七峯の丘から

李登輝先生の逝去にあたり [令和2年7月31日]
 昨日、台湾元総統の李登輝先生が97歳で逝去されました。ここに謹んで哀悼の意を表します。
 先生は旧台北高等学校を卒業後、京都大学で農政学を新渡戸稲造氏に師事。
 その後、陸軍少尉として終戦を迎え台湾に戻り、台湾大学やアメリカのコーネル大学に学び農業経済博士として活躍する一方、政界に進出し無任所大臣から台北市長。
 そして戦前から台湾島に住んでいる本省人として最初の中華民国総統に就任します。
 ここまでかなりかいつまんで記していますが、先生の一番の功績は中華民国たる台湾の民主化と総統選挙を実施したことにです。
 それまでは戦後大陸から台湾にやって来た中国国民党の独裁で総統も大陸からやって来た外省人が就任していました。
 もちろん先生も最初の総統就任は国民党独裁下でしたが、党内の強烈な抵抗を受けながらも台湾の民衆による総統選挙を実施したのです。
 中共の選挙妨害工作や軍事的緊張が高まりましたが、結果として次の陳水扁氏や今の蔡英文氏に民主化の精神は受け継がれたのです。
 先生は日本との交流にも力を注がれたのは有名な話で、とかく親中派の多い日本政界にあって保守系の政治家やジャーナリストなどと親交を深め、度々訪日をされました。
 ただ、この訪日でも中共の顔色を窺う親中派の政治家や外務省役人によってかなりの妨害を受けていることが日本人として情けない限りです。
 先生は平成19年6月に靖国神社を参拝。本殿に昇殿し黙祷をされています。
 実は先生の兄李登欽さんは日本海軍志願兵としてフィリピンのマニラで戦死。靖国神社に英霊として祀られているのです。
 上記のように数々の妨害が有りながらもトランジットも含めて何度となく東京を訪れています。
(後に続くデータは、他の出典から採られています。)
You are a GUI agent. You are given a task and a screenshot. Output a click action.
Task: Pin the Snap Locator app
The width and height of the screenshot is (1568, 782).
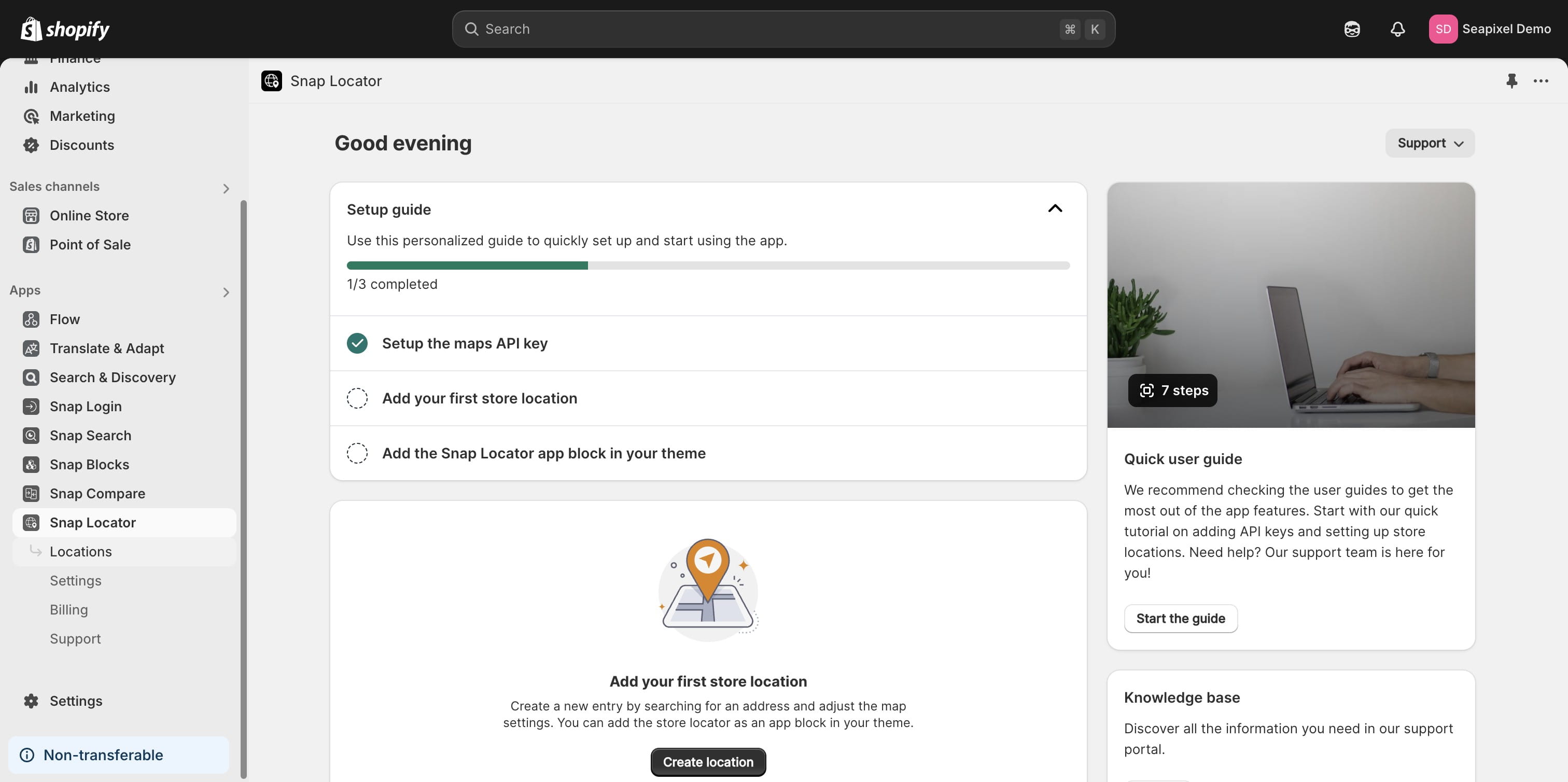coord(1511,81)
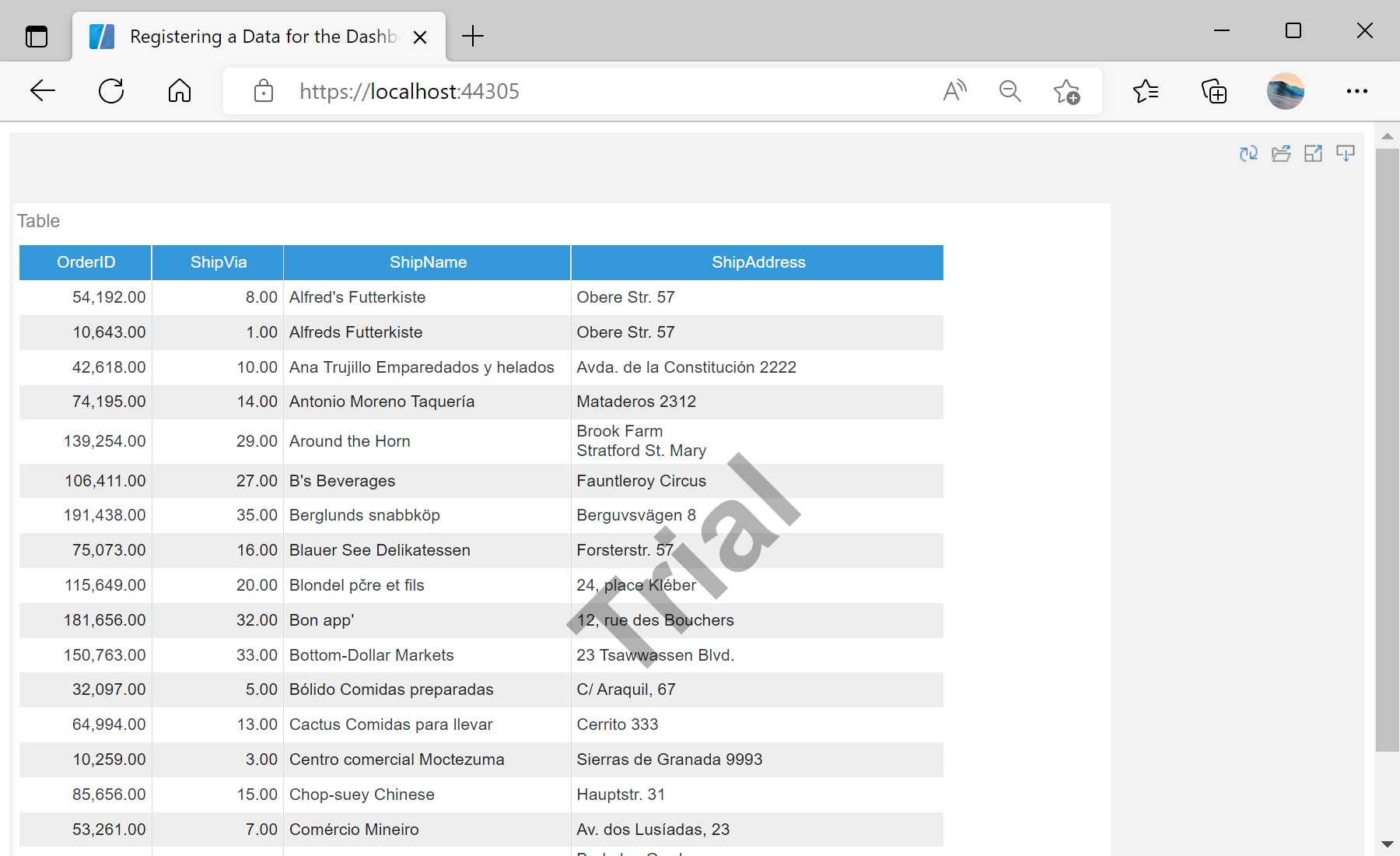Navigate back in the browser
Viewport: 1400px width, 856px height.
[43, 91]

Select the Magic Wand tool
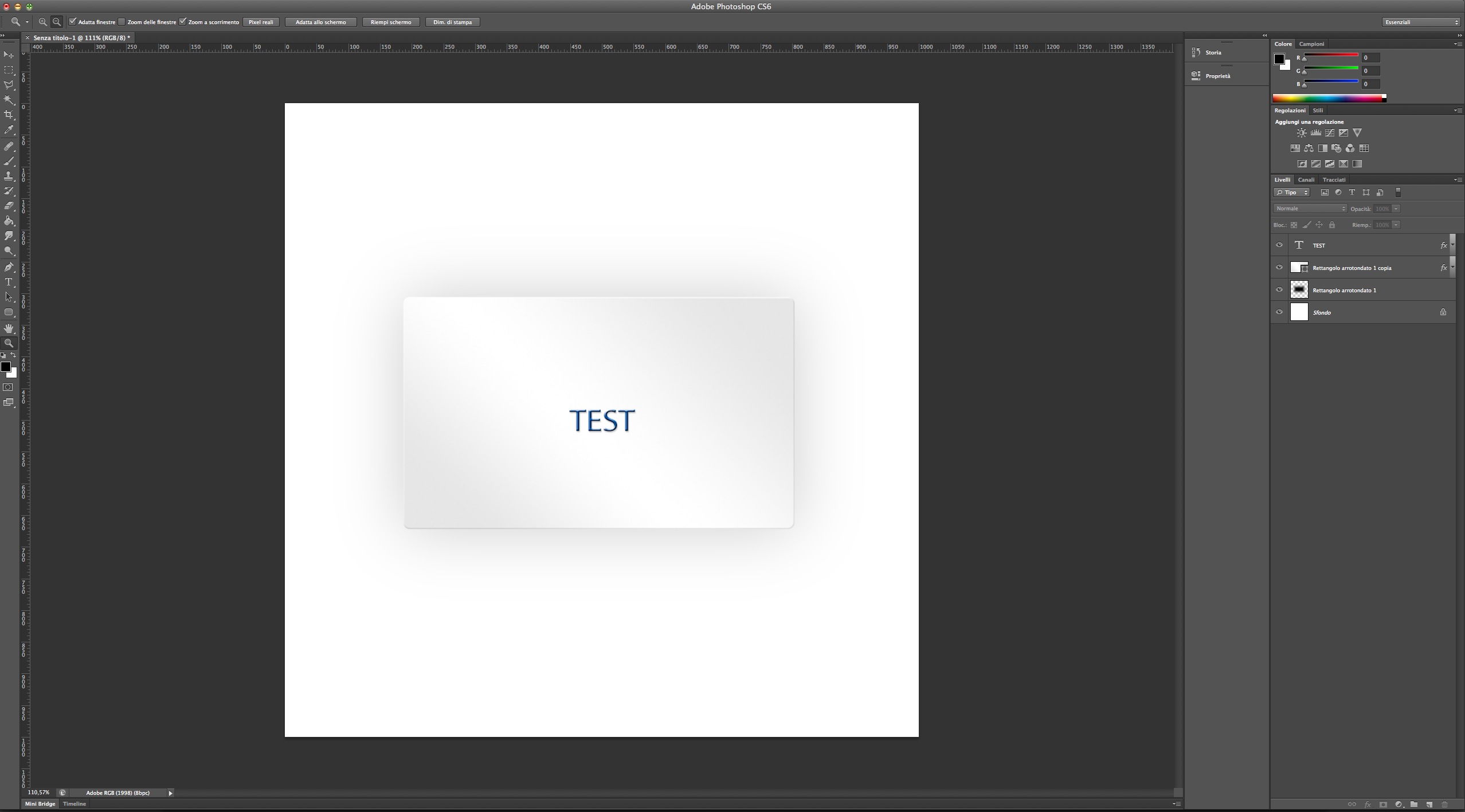pos(9,100)
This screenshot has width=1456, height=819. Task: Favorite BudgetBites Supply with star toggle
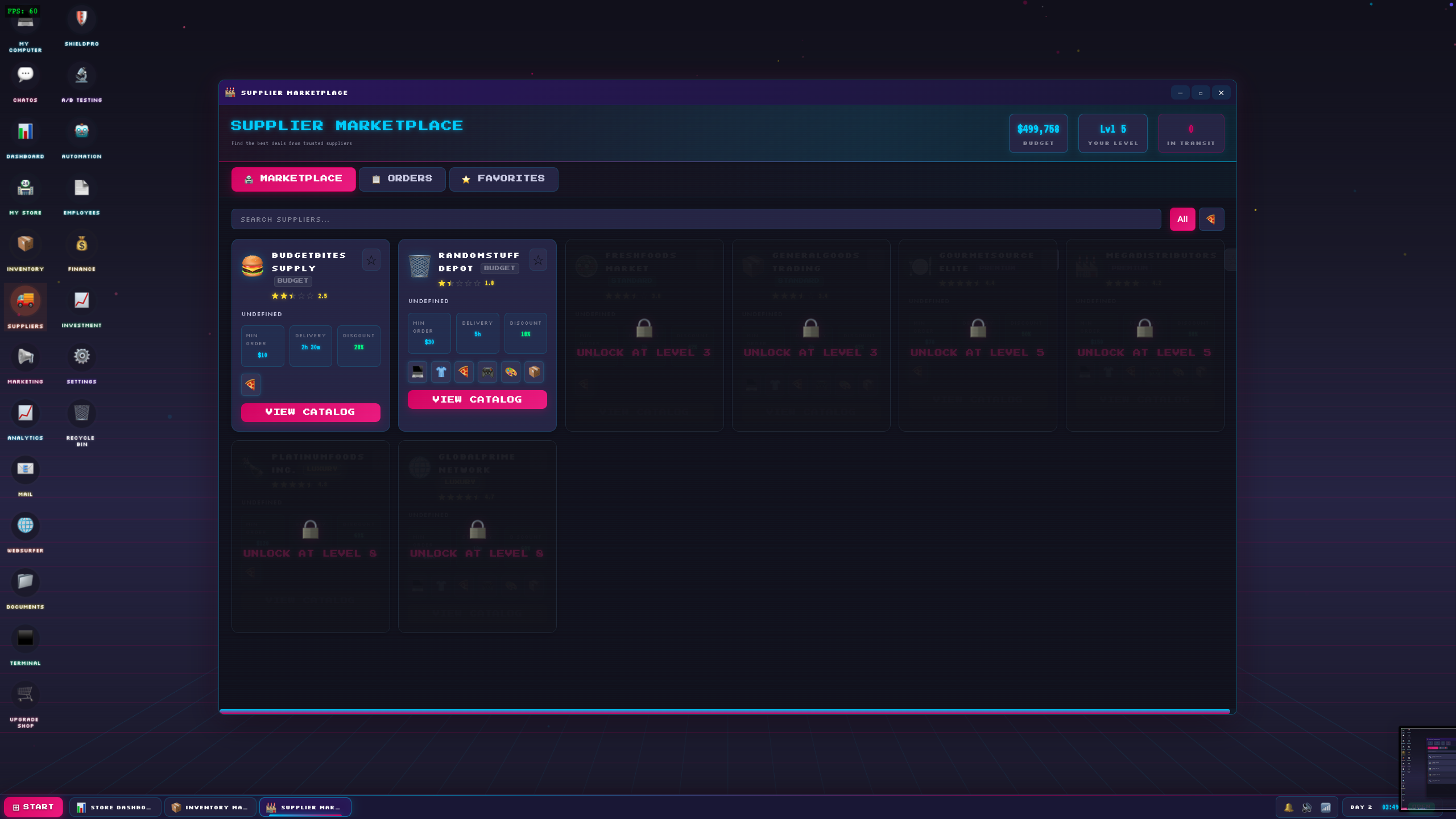click(371, 260)
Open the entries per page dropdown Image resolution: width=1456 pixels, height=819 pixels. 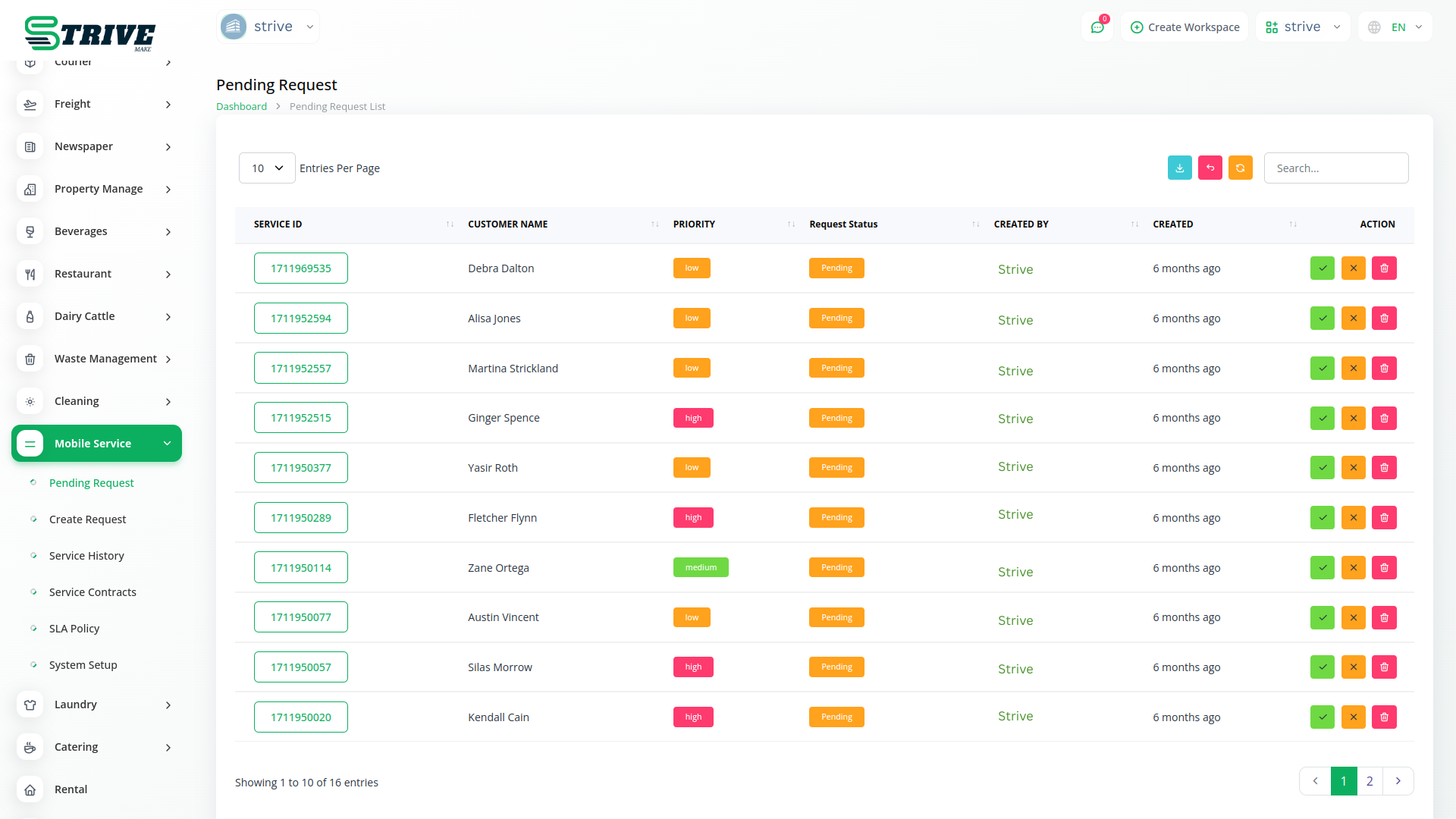267,168
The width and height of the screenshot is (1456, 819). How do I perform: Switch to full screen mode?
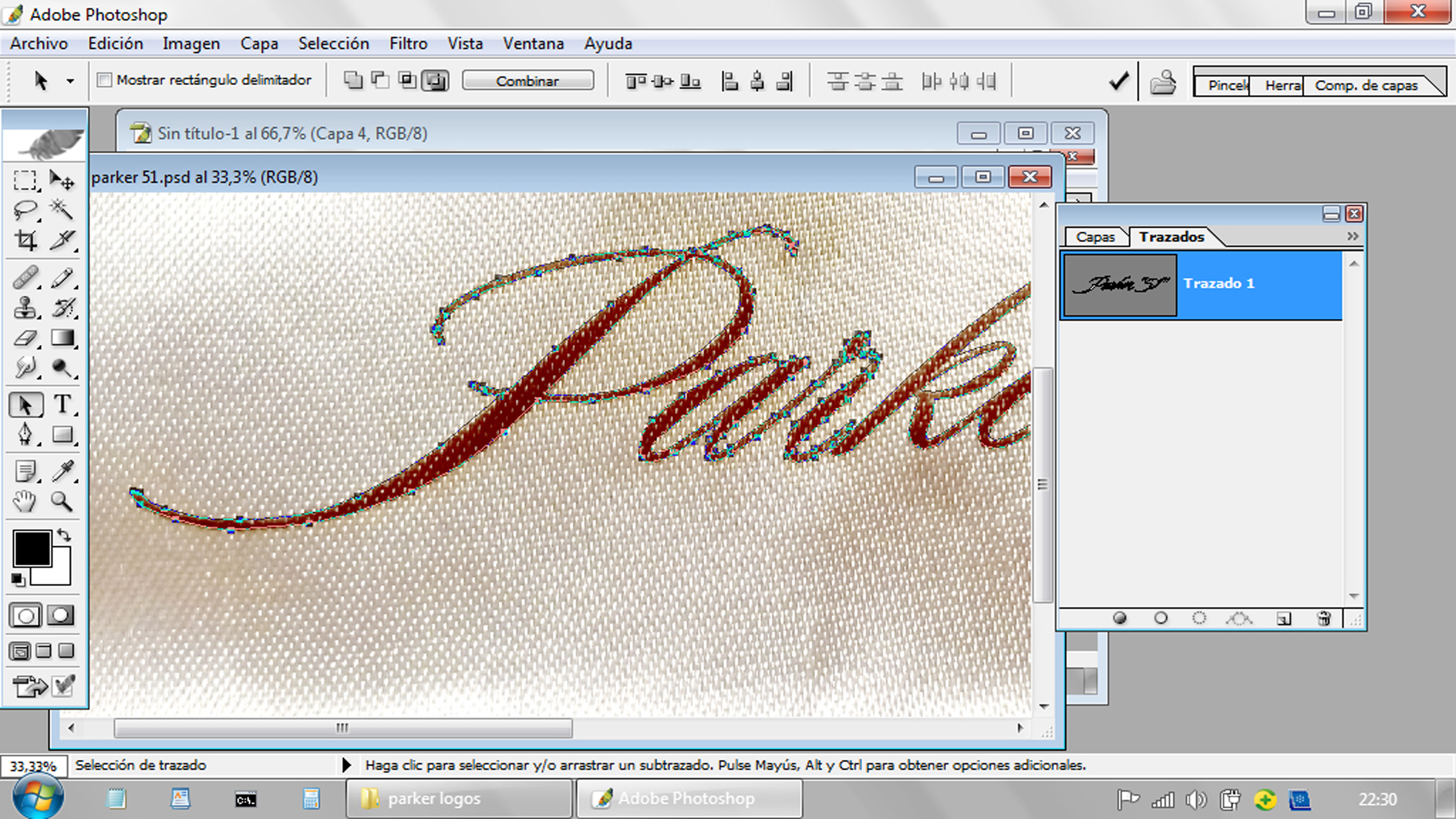pos(66,651)
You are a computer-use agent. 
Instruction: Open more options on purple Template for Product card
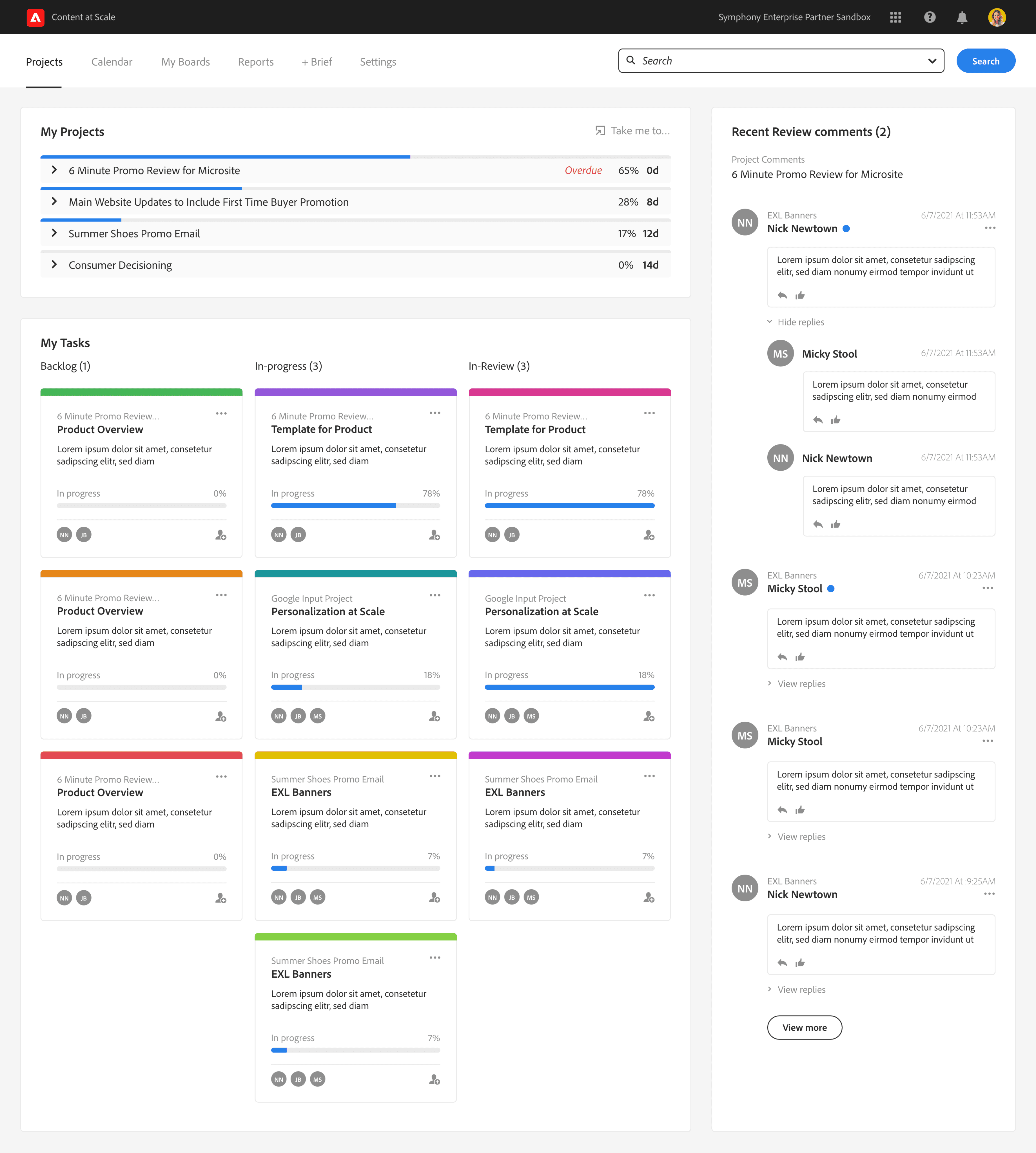[435, 413]
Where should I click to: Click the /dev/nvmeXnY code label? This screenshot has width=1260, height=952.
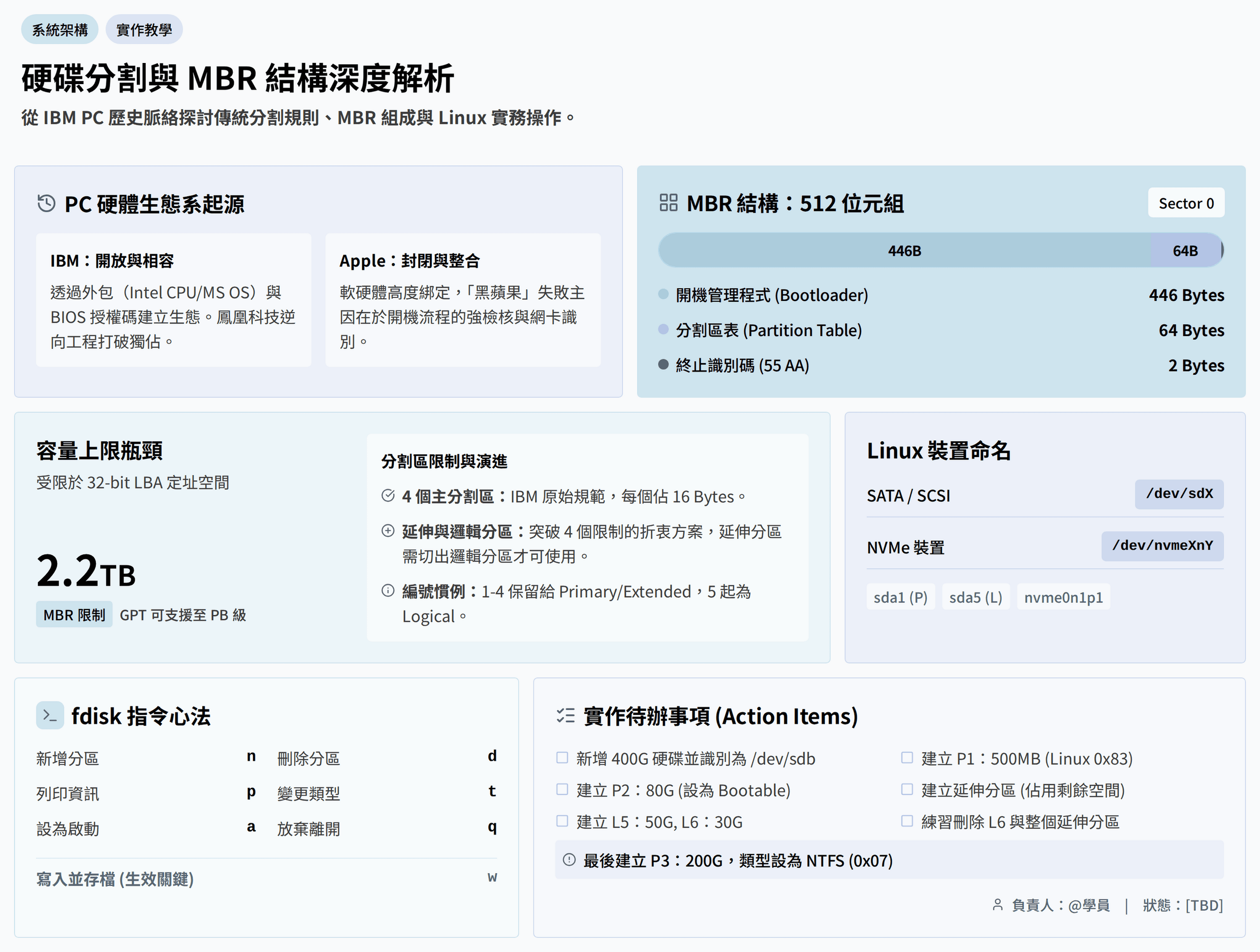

 それでも靖国神社に参拝できたのはこの時だけ。先生はお兄さんが靖国神社に祀られているのを知らなかったと語っていますが先生も政治家。それを額面通りに捉えるのもね・笑
 時は第一次安倍内閣。当然の中共が不快感を示しますが、安倍総理は「日本は自由な国なので本人が判断すること」と述べ、塩崎官房長官も「私人としての訪問で政府がコメントする事は無い」とバッサリ。
 逆に言うと安倍内閣でなければ参拝が出来なかったでしょうね。
 だって次は親中派の福田康夫氏だし、その次の麻生太郎氏だったら可能性はあったにせよリーマンショックでそれどこではなかったでしょう。
 その次の民主党政権は話に成りませんので、丁度頃合いが良かったんですね。
 宮司が会長を務める佐倉ライオンズクラブは台北ノースライオンズクラブと姉妹クラブを結んでいます。
 来年はお互いのクラブが周年大会を行ない、相互に行き来をします。
 その時には是非とも李登輝先生のお墓参りをしたいと思っています。
 その功績を称え、改めてご冥福をお祈りいたします。